A myriad of cloud features can be observed, including fog in the valleys of central Appalachia, deep convective clouds along the Florida coast, patches of thin and thick cirrus over north-central Alabama, and low stratus clouds in Missouri…to name just a few. Sure, this isn’t an exhaustive list of the potential cloud features to observe, but showcases the ability to contrast effectively between different cloud types. Of perhaps significant interest is the ability to see the contrasting airmasses displayed across the Southeast region. Notice the pinkish colors north and west of the yellow curved line that stretches from central Louisiana to southern Virginia. This represents a lower relative contribution of blue color, or lesser longwave radiation at the 10.8 µm wavelength, which is indicative of cooler temperatures. To the south and east of this line, much more blue is apparent, which is thus indicative of warmer temperatures. Surface observations valid at about the same time have been overlaid with the RGB image to provide temperature data context. Air and dew point temperatures are around 10 degrees F cooler behind the line/front, but notice that the northerly wind shift is still on the south/east side of the line at such locations as Montgomery, AL and Columbus, GA. At those locations, dew point temperatures were still 70 and 71 F, respectively, with air temperatures at 72 F. So, the gradient in temperatures still lingered behind the surface front and is well depicted in the RGB imagery. This type of information can be valuable to forecasters, as temperature, moisture, and wind characteristics are often complex in the vicinity of surface fronts. Thus, while wind shifts may be observed initially, as in this case, the imagery shows the location of the temperature gradient much better.

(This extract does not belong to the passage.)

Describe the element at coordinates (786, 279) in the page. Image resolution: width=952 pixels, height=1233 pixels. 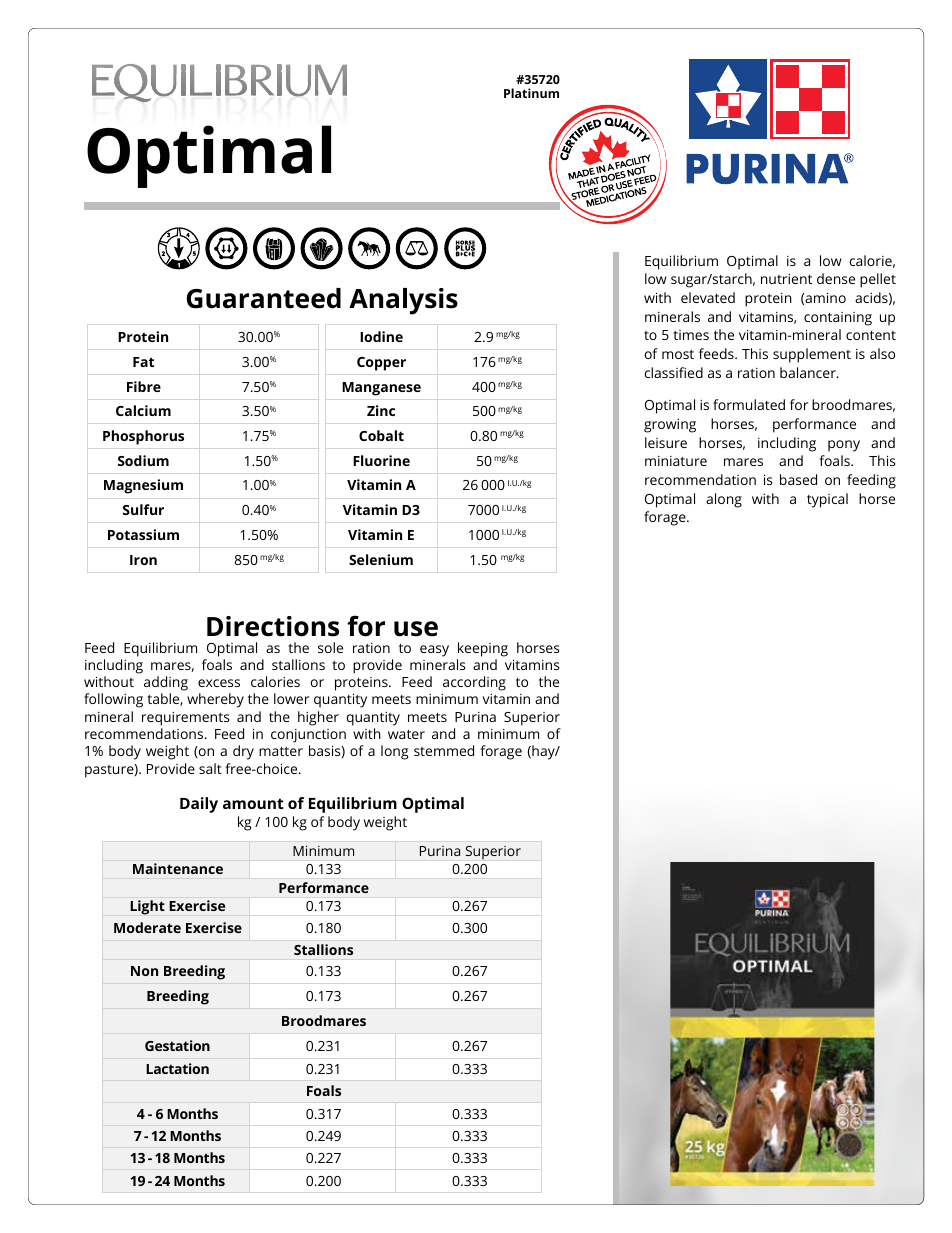
I see `nutrient` at that location.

The importance of this type of imagery is that it offers a much more effective assessment of meteorological phenomena than existing GOES imagery. The only problem currently is the limitation of available imagery to forecasters, since these are from polar-orbiting platforms (Terra, Aqua, Suomi NPP), and thus provide just a few snapshots per night over a given location. Nevertheless, the imagery form the VIIRS and MODIS instruments offer added value to existing GOES imagery and serve as valuable teaching and preparatory aids for future GOES-R and JPSS missions.